Der SPDler Lauterbach plädierte für eine an Südkorea angelehnte Suppressionsstrategie (übersetzt: Unterdrückungsstrategie). Man müsse jeden Infektionsfall konsequent aufarbeiten und Infektionsherde eindämmen, sagte er. Notwendig seien die Kontaktverfolgung über Apps, die Isolation aller Kontakte und massenhaftes Testen um Kontakte herum.

„Zudem sollten in der Öffentlichkeit Atemschutzmasken von chirurgischer Qualität getragen werden, besonders im öffentlichen Nahverkehr oder in Supermärkten“, sagte Lauterbach. „Wenn man all diese Maßnahmen auf die Spur bringt, ist auch eine Lockerung der Kontaktsperren in Teilbereichen denkbar.“ Diese Suppressionsstrategie müsse so lange durchhalten werden, bis ein Impfstoff zur Verfügung stehe.

Gibt es gegen den Einsatz von Apps datenschutzrechtliche Bedenken?

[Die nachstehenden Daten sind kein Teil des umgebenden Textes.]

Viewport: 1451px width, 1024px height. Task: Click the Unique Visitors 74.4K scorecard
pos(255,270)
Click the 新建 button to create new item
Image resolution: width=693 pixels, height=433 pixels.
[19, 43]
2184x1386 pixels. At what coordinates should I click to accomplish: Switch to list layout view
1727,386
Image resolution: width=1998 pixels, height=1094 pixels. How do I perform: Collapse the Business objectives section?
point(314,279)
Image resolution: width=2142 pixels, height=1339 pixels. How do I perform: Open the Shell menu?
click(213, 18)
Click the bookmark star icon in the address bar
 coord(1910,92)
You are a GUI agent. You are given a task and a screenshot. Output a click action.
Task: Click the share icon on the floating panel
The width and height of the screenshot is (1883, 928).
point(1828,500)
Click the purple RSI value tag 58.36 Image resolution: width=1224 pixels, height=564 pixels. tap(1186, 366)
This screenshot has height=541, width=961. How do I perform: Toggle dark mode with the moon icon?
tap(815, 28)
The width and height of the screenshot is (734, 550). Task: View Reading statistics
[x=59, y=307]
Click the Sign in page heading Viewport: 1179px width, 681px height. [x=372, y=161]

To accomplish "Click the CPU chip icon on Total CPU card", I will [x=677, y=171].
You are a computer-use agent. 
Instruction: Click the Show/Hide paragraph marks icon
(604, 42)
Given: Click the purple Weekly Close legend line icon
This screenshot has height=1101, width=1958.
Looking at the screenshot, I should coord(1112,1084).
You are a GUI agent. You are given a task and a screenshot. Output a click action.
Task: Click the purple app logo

Als Gesundheitsminister Jens Spahn (CDU) kürzlich eine gesetzliche Grundlage dafür schaffen wollte, die Standortdaten aller Mobiltelefone erfassen zu können, war die Empörung groß. Doch es gibt datenschutzsensible Lösungen, die etwa die Bluetooth-Funktion von Handys nutzen – und ohne die Erhebung personenbezogener Daten auskommen.

Die Opposition wäre dafür offen. „Ich habe große Sympathie dafür, den technologischen Fortschritt im Kampf gegen Corona zu nutzen“, sagte Grünen-Fraktionschef Hofreiter. Wenn bei Apps das Prinzip der Freiwilligkeit und der Datenschutz gewahrt bleibe, „sollten wir das ermöglichen.“ Die freiwillige Verwendung von Daten bereits infizierter Personen, wie sie in Südkorea praktiziert werde, könnte ein Ansatz sein, sagte FDP-Fraktionsvize Theurer.

Wie geht es nach dem 20. April weiter?

Das ist offen. Dass die Regierung auf digitale Technik, also eine App, setzt, ist wahrscheinlich. Das bisherige Recherchieren von Kontaktketten, bei dem Menschen angerufen werden und sich dann an Kontakte erinnern müssen, ist ineffektiv. Denkbar ist auch, dass das Tragen von Atemschutzmasken in der Öffentlichkeit Pflicht wird. Ob die Regierung die Kontaktsperren lockert, ist im Moment nicht vorherzusagen.